Hardwell: ‘My friends help keep me grounded’
“Shall we start?” Robbert relaxes back in to his cream armchair, takes a drink and smiles. For an instant I forget that I’m sat opposite the man, voted for by DJ Mag readers, as the best DJ in the world right now.
Better known to the general public as Hardwell, Robbert van de Corput is again preparing for another sell-out event, this time in Manchester. As his only confirmed UK tour dates for now, there’s no surprise then that this 25-year-old is playing to a sold-out crowd for the second night in a row.
“It’s incredible,” Robbert says staring straight back at me with a smile on his face. His raw passion for dance music exuberates around the room as he tells me how he feels taking the crown from trance legend Armin Van Buuren and beating the likes of Avicii, Tiësto and David Guetta to this year’s top spot.
“It really is a dream come true for me and I feel really blessed for it. It came after an amazing 12 months as a producer and although it’s been really exhausting, I can’t complain!”
Tucked away, in a secluded room across the road from one of the biggest clubbing venues in the North West, the atmosphere is a complete contrast to the intensity that is building no more than 50 yards away.
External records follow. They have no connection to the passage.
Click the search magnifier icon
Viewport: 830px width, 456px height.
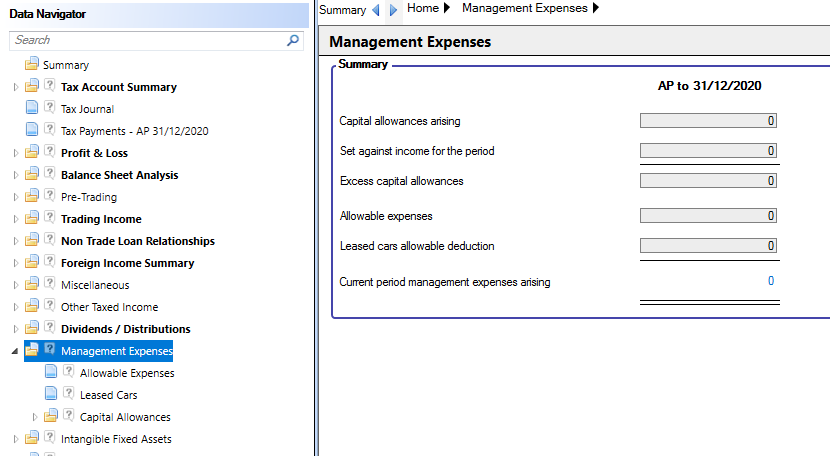(293, 40)
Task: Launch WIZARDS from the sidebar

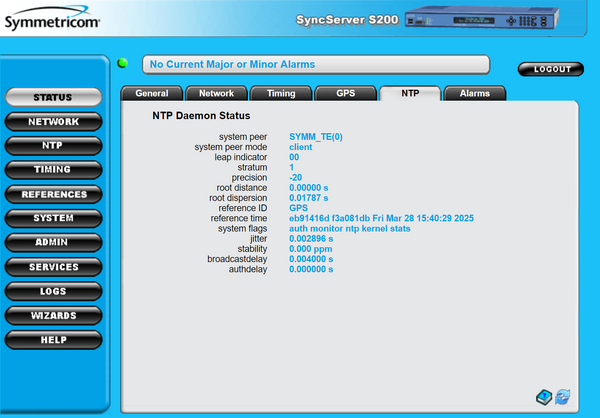Action: pos(53,315)
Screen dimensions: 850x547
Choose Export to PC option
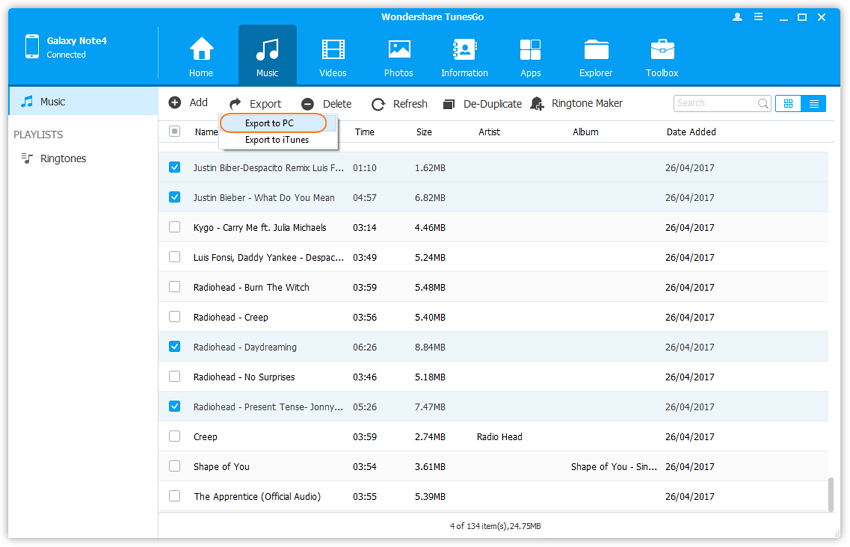click(272, 123)
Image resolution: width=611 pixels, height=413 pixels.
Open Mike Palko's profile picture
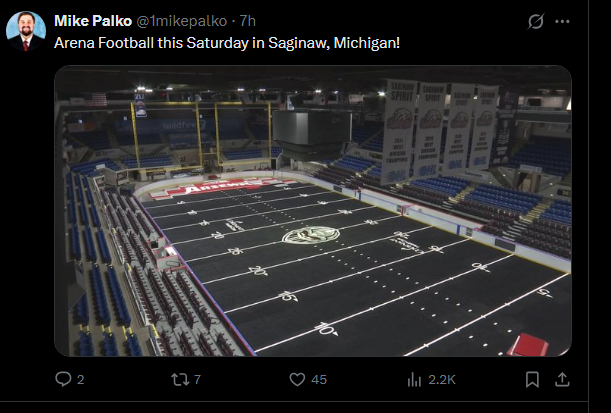(25, 31)
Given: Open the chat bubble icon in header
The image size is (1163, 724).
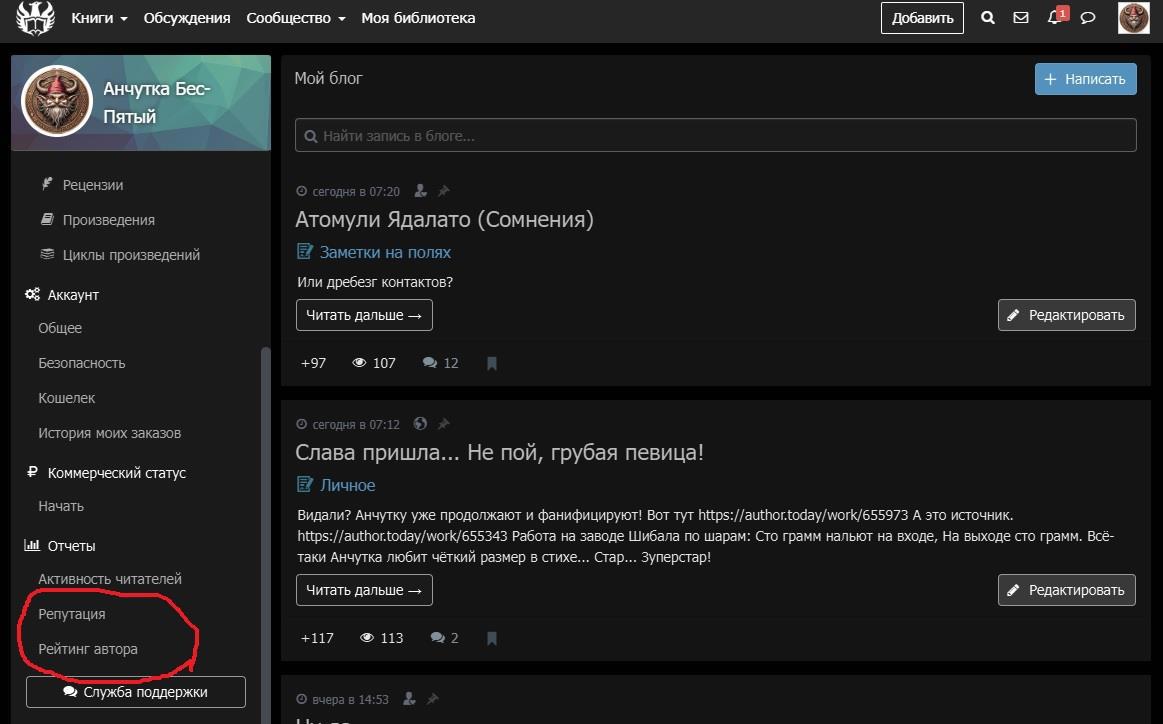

As four hotel guests gather round a plasma screen to watch tonight’s episode of Match of the Day, they are completely unaware that the best DJ in the world is sat in the next room. But that’s exactly how Robbert likes it.
As he avoids smothering amounts of bodyguards or entourages, the young superstar is just as comfortable sitting at home eating a sandwich with his dad as he is playing to thousands of people across the globe. What strikes me most about someone who has been thrust into the limelight at such a young age is just how down to earth he is.
“Hardwell is the DJ who works hard to produce great music but Robbert is just a normal guy having fun with his friends,” he says shrugging his shoulders.
“My friends help keep me grounded and I can always really on them to tell me the truth. If a song sounds crap they’ll tell me and that’s the same philosophy I use in my life too.”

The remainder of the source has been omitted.